Их прерывает звонок в дверь. Альберт выходит и через короткое время возвращается с пожилым добродушным человеком – Вешняковым, неся за ним упакованную картину.
– Кого вижу! – восклицает Боборыкин.
Друзья обнимаются.
– Муза, иди сюда! – зовет Боборыкин.
Появляется Муза.
– Ой, Алексей Николаевич!
Тот ласково целует ее.
– Есть хотите? – спрашивает Муза.
– Ни-ни! Сыт… в общем и целом.
– Тогда чайку, как раз вскипел, – Муза испытывает облегчение.
А Боборыкин косится на картину:
– Что-то привез. Что привез-то?
– Посмотрите – скажете. За приговором приехал.
– Посмотрю, отчего не посмотреть.
– Или я счастливый человек, или…
Альберт тем временем открывает коробку и вдумчиво дегустирует конфеты.
– Эх, терпения нет! Мусенька, давай ножницы! – машет рукой Вешняков.
Он разрезает веревки, снимает упаковку и открывает женский портрет. Долгая пауза. Все пристально вглядываются в картину.
– Где добыл? – коротко и деловито говорит Боборыкин.
– Выловил… из моря житейского. Вам первым показываю.
– Тебе, понятно, снится, что это Рокотов.
Вешняков тяжело вздыхает: угадал Боборыкин.
– А почему бы не Рокотов? – вмешивается Альберт. Он отступает на шаг и декламирует:
«Ты помнишь, как из тьмы былого,
Едва закутана в атлас,
С портрета Рокотова снова
Смотрела женщина на нас.
Ее глаза – как два тумана,
Полуулыбка, полуплач.
Ее глаза – как два обмана,
Покрытых мглою неудач».
Тара-та-та, тара-та-та-та… –
Заменяет он пропущенную строфу и кончает тихо, с неожиданной серьезностью:
«Когда потемки наступают
И приближается гроза,
Со дна души моей мерцают
Ее прекрасные глаза».
– «Со дна души моей мерцают…» – шепчет Вешняков.
– Заболоцкий, – поясняет Альберт. – По-моему, мерцают. В общем и целом.
– Глаза, правда, есть… И характер есть. Но легкости не хватает, – с сожалением добавляет Муза. – Слишком добросовестно сделано.
– Но глаза-то говорят! Больше таких никто не умел! Мусенька… категорически?
– Я считаю, восемнадцатый век. Бесспорный. Но под Рокотова.
– Эх, беда, беда… До чего ж я надеялся!
– Да ведь очень хороший портрет, Алексей Николаевич. На вашем бы месте радоваться.
– Нет, Мусенька, либо «со дна души», либо он мне не нужен.

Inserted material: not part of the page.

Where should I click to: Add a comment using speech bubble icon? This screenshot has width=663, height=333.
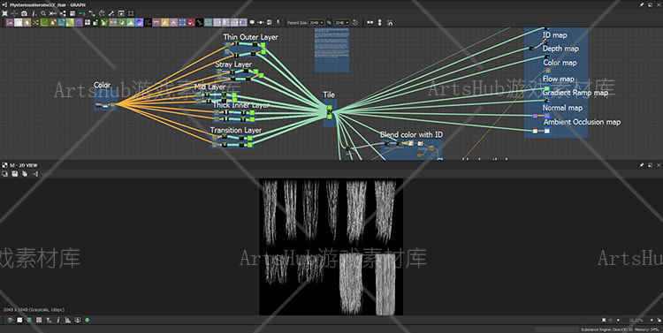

Тогда буду продавать…
– Продать я бы его за Рокотова продал, купить – не купил, – резюмирует Боборыкин.
– Ну и кончен разговор! – решает Вешняков. – Давайте чай пить.
Муза выходит. Альберт за ней. Расстроенный гость осматривает стены.

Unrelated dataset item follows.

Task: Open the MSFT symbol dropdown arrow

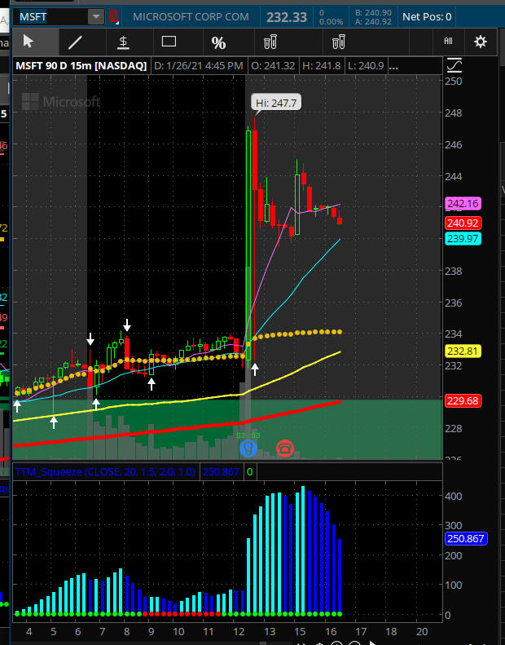Action: pos(96,15)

– Знаю… Знаю… А эта новая? – надевает он очки, читает подпись. – В натюрмортах я не очень, но имя громкое.
– За то и держу. Народу много ходит, лишний «ах» не вреден.
– Слушай, Анатолий Кузьмич, пусть он у тебя повисит? – Вешняков огладывается на свой портрет.
– Места нет, Алеша, – уклоняется Боборыкин.